A new private Accident & Emergency (A&E) network is set to launch in the UK, as mounting concerns over patient safety and rising death rates linked to delays in NHS emergency care intensify pressure on the healthcare system.
The proposed private A&E initiative aims to provide rapid-access emergency treatment outside of the National Health Service (NHS), offering an alternative pathway for patients facing long wait times in overstretched public hospitals. The move comes at a time when the NHS is experiencing unprecedented strain, with growing evidence linking delays in emergency care to worsening patient outcomes.
The first pilot site is the London Urgent Care Centre, which is part of Chase Lodge Hospital, Mill Hill, offers walk-in access to senior emergency doctors for £99, with triage within 20 minutes and same-day scans and blood tests.
Recent estimates from leading medical bodies suggest that delays in A&E treatment are contributing to a significant number of deaths each year. Data indicates that approximately 16,600 deaths annually in England may be associated with prolonged waits for emergency care or hospital admission—equating to roughly 320 deaths per week. These figures underscore the severity of the crisis facing emergency departments nationwide.
Healthcare professionals have raised alarms about increasingly unsafe conditions within NHS hospitals, including the widespread use of “corridor care,” where patients are treated in hallways due to a lack of available beds. Reports describe these environments as overcrowded and undignified, with some cases highlighting fatal consequences when patients are not monitored adequately.
The introduction of a private A&E network is being positioned as a response to these systemic challenges.

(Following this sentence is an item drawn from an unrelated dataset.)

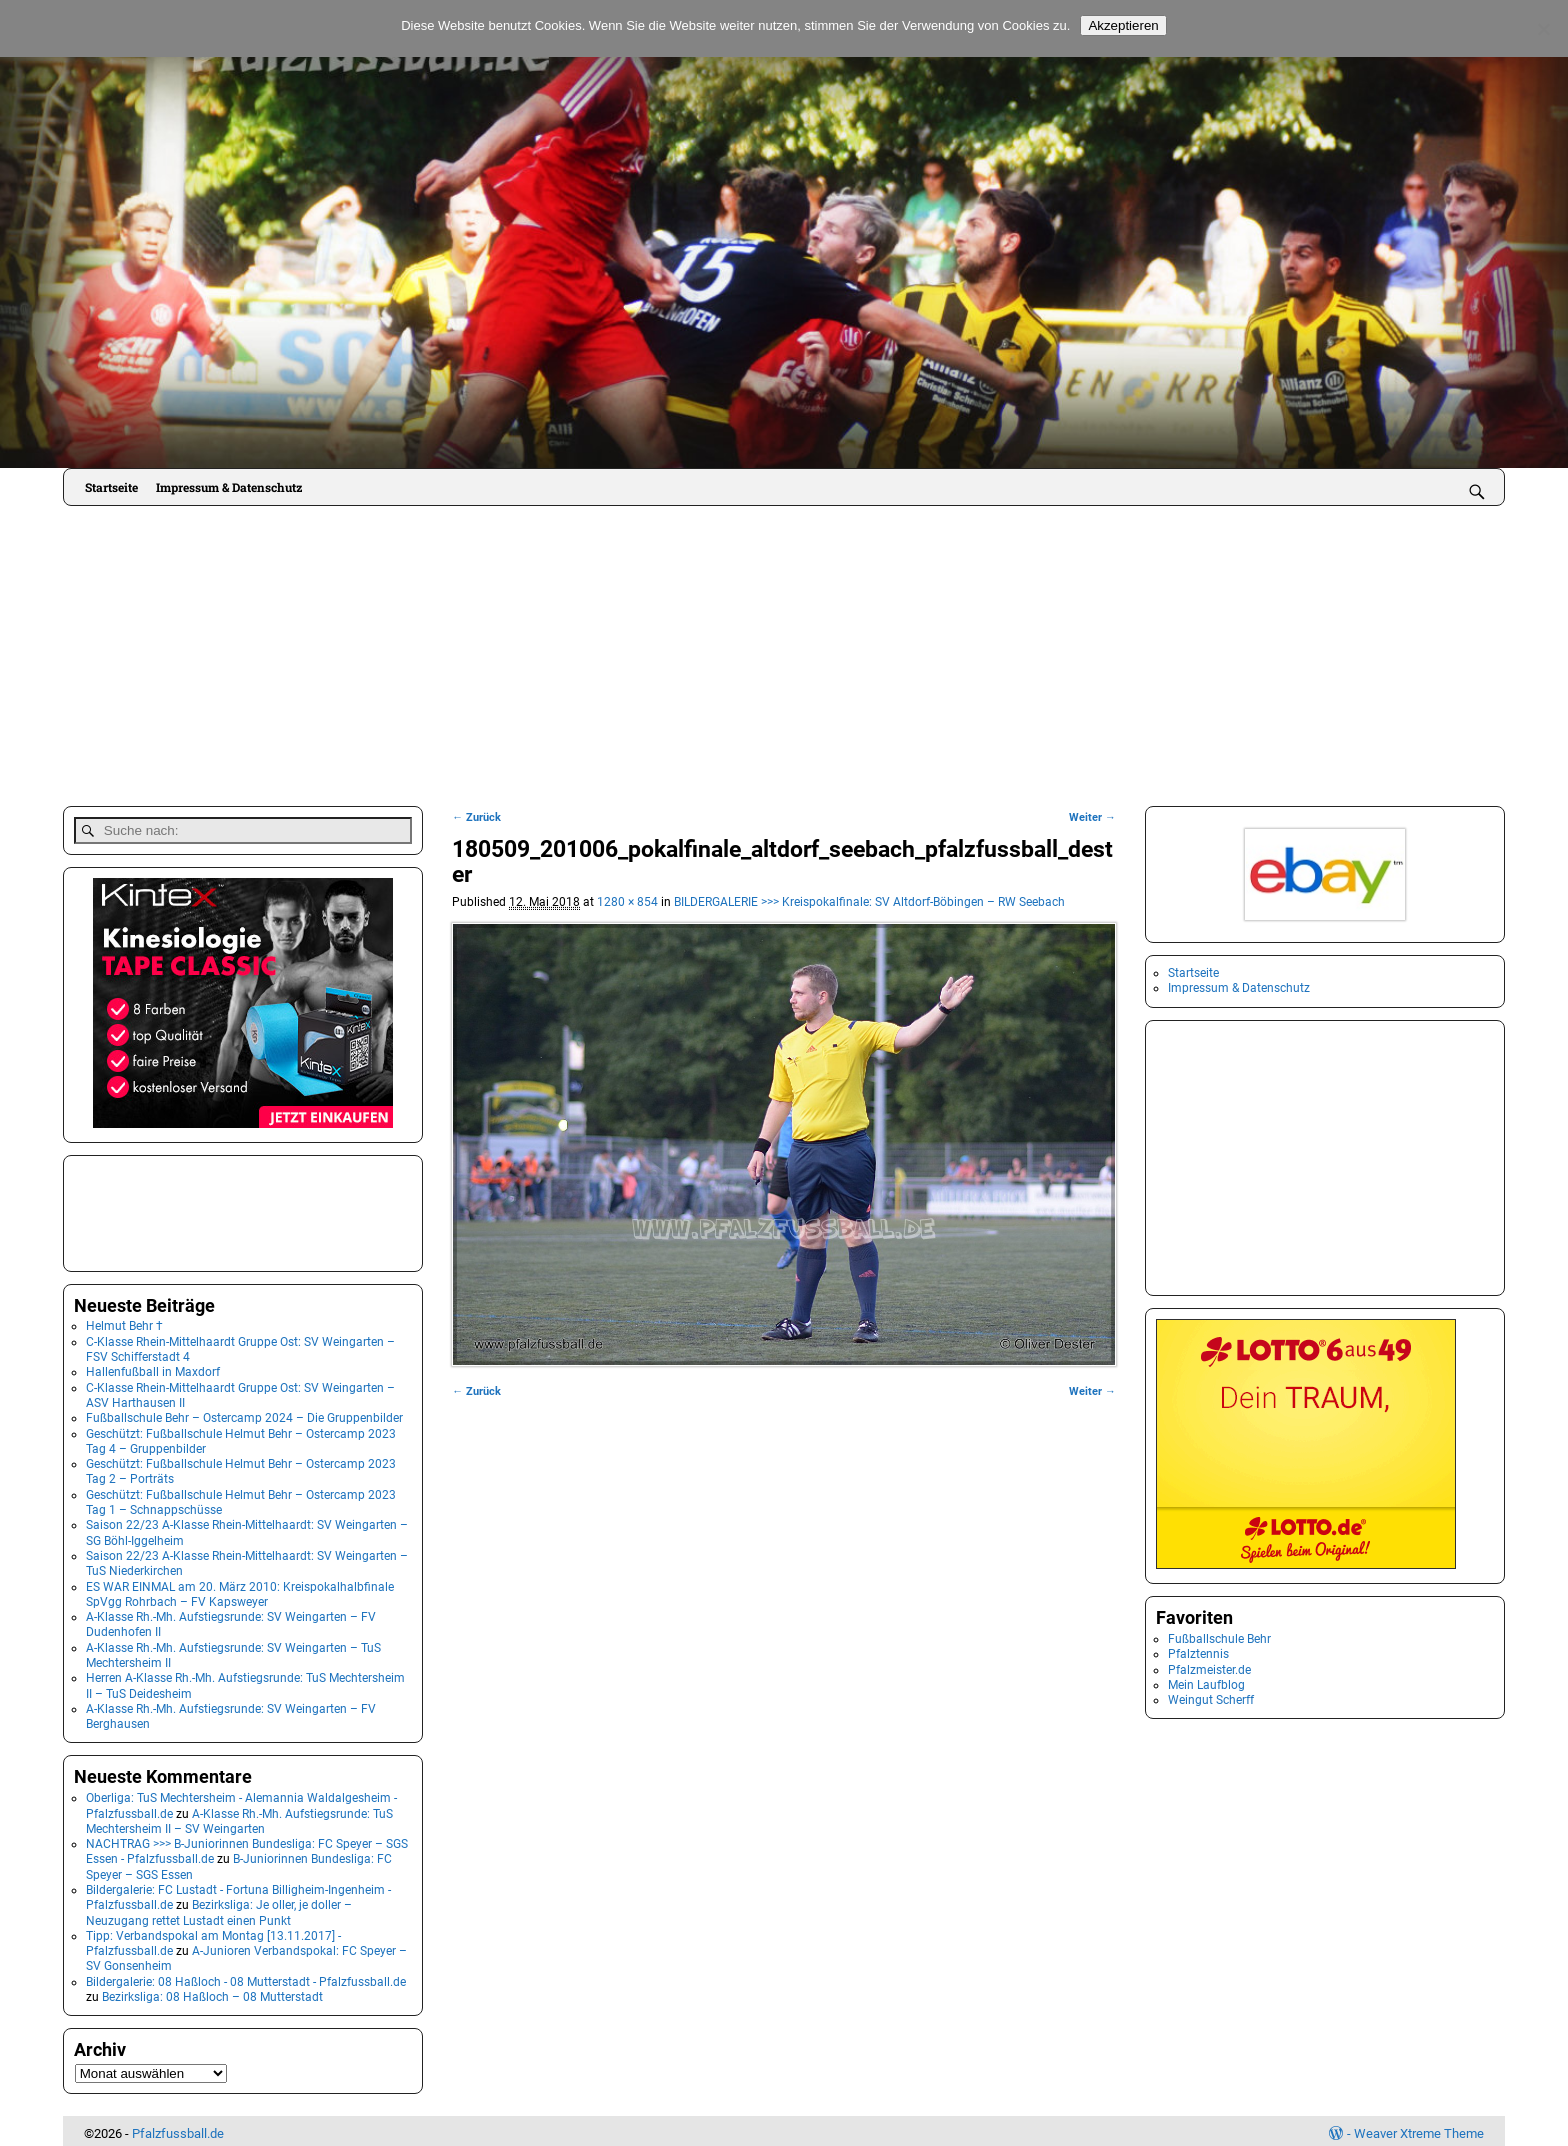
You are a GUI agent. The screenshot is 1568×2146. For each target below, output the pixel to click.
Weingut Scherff (1211, 1700)
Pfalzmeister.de (1209, 1670)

Proponents argue that private emergency facilities could help alleviate pressure on NHS services by diverting patients who are able and willing to pay for faster care. This, they suggest, may reduce bottlenecks in public hospitals and improve overall patient flow.
However, the proposal has sparked debate across the healthcare sector. Critics warn that expanding private emergency care risks deepening inequalities in access to treatment, potentially creating a two-tier system in which those with financial means receive faster care than those reliant on the NHS. Concerns have also been raised about the potential impact on staffing, with fears that private providers could draw healthcare professionals away from already understaffed NHS facilities.
The broader context highlights a system under sustained pressure. Record numbers of patients are experiencing extended waits in A&E departments, with some waiting 12 hours or more for treatment or admission. These delays have been directly associated with increased mortality risk, with studies suggesting that longer waiting times correlate with a higher likelihood of adverse outcomes, including death.
In addition, recent analyses suggest that the scale of the crisis may take years—if not decades—to resolve without significant intervention. One report indicated that, at the current rate of improvement, it could take over two centuries to return waiting times to previously acceptable levels in some parts of the UK.
Supporters of the private A&E model argue that innovation and investment from the independent sector are essential to addressing immediate capacity issues. They contend that collaboration between public and private providers could offer a pragmatic solution to rising demand, particularly during peak periods such as winter months.
Nevertheless, healthcare leaders continue to stress that long-term solutions must focus on strengthening the NHS itself. This includes increasing hospital capacity, improving patient discharge processes, expanding community care, and addressing workforce shortages. Without such reforms, experts warn that the underlying causes of the A&E crisis will persist, regardless of the introduction of private alternatives.
As the private A&E network prepares to launch, it enters a complex and highly charged healthcare landscape. Its success—and its impact on the broader system—will likely be closely scrutinized by policymakers, medical professionals, and the public alike.